Problems to solve:
1. In the awards announcement below, retype the passage from "Six faculty projects" up to and including "increasing student success.".
2. According to the awards announcement below, when is implementation of the faculty projects expected?
3. Decide whether each statement agrees with the awards announcement below, answering yes or no and quoting the words that settle it: (a) Barnes and Noble @ VCU is one of the partners in the program. (b) The School of Nursing project covers textbooks for the final year of the RN to BSN program. (c) Greg Greenhalgh plans to convert statistical analysis from Microsoft Excel to SPSS.

Quoted passage:
__________________________________________________

Six faculty projects have been selected for VCU’s third round of Affordable Course Content Awards. This funding stream allows recipients to adopt, adapt, or author free and open educational resources to replace more costly texts in their classes and tailor resources to course goals, both lowering student textbook costs and increasing student success.

The Affordable Course Content Awards program is a partnership of the Office of the Provost, VCU Libraries, the Center for Teaching and Learning Excellence, the ALT Lab and Online @ VCU, Academic Technologies and Barnes and Noble @ VCU

Award recipients:

  • Joseph Battistelli, Ph.D., Instructor, Rima Franklin, Ph.D., Associate Professor, and Aoife Mahaney, graduate student, from the Department of Biology will create an illustrated open lab manual and an accompanying collection of photos for Microbiology Lab (BIOZ303) and Medical Microbiology Lab (BIOZ209).
  • Victor Chen, Ph.D., Assistant Professor, and Gabriela León-Pérez, Ph.D., Assistant Professor, from the Department of Sociology will create an open textbook, adapting existing open materials while adding context and new content. The new resource has the potential to be used in all research methods focused sociology classes, including Research Methods in the Social Sciences (SOCY320), Sociology Senior Seminar (SOCY406), and Sociological Research Methods (SOCY602).
  • Lisa Cipolletti, M.Ed., Assistant Professor, and Valerie Robnolt, Ph.D., Associate Professor, from the School of Education, with help from Elizabeth Morris, Children’s Librarian at Richmond Public Library (Main Branch), will create an open textbook for Children’s Literature I (TEDU386).
  • Greg Greenhalgh, Ph.D., Director of Student Services and Outreach for the Center for Sports Leadership, will replace current textbooks in Research Methods in Sport (SPTL 603) with open and free resources, including podcasts. He is also looking to convert statistical analysis from SPSS to Microsoft Excel, which will be more applicable in graduates’ real-world organizations.
  • Laura Middlebrooks, Ph.D., Assistant Professor, with assistance from Kathryn Murphy-Judy, Ph.D., Associate Professor, and Steven Burton, undergraduate student, from the School of World Studies will create the scaffolding for an open textbook to be used in SPAN202. The final work will involve student curation of Spanish language materials.
  • Tammy Williams, Ph.D., RN, Director of Undergraduate Programs, Suzanne McGinnis, Director, Systems and Academic and Administrative Technology, and Elizabeth Miles, eLearning Developer, from the School of Nursing will find open and library-licensed alternatives to most, if not all, current textbooks for the first year of the RN to BSN program (NURS301, 307, 308, 309). The project will also include the creation of ancillaries to supplement these new texts.

The faculty recipients will be working on their projects throughout the 2019-20 academic year, with implementation expected in fall 2020.

__________________________________________________

[Dataset records]
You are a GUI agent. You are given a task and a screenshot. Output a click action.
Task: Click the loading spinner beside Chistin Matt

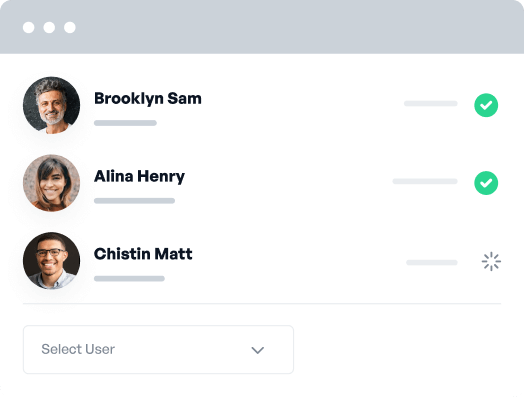pyautogui.click(x=491, y=261)
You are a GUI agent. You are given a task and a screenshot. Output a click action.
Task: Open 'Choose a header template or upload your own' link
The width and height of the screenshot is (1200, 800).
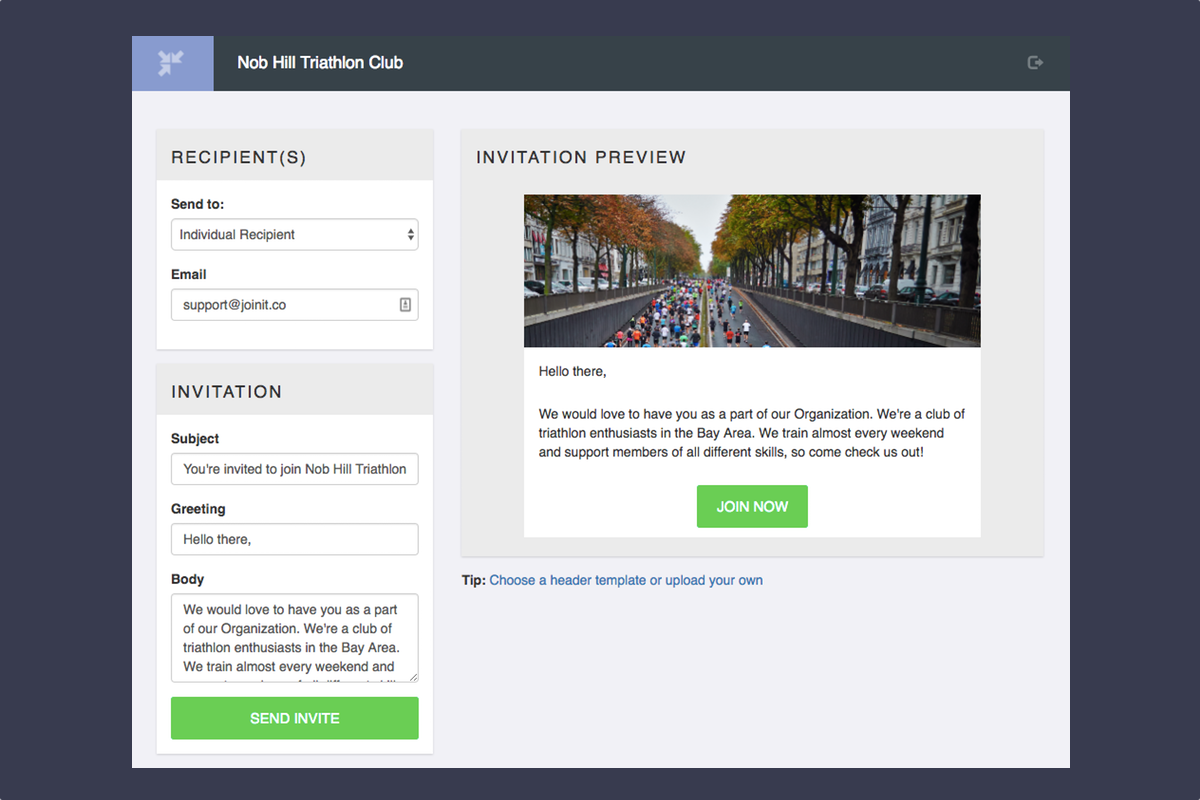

__________________________________________________

Answers to the exercise:
1.
Six faculty projects have been selected for VCU’s third round of Affordable Course Content Awards. This funding stream allows recipients to adopt, adapt, or author free and open educational resources to replace more costly texts in their classes and tailor resources to course goals, both lowering student textbook costs and increasing student success.

2. In fall 2020.

3.
(a) Yes: "Academic Technologies and Barnes and Noble @ VCU"
(b) No: "for the first year of the RN to BSN program"
(c) No: "convert statistical analysis from SPSS to Microsoft Excel"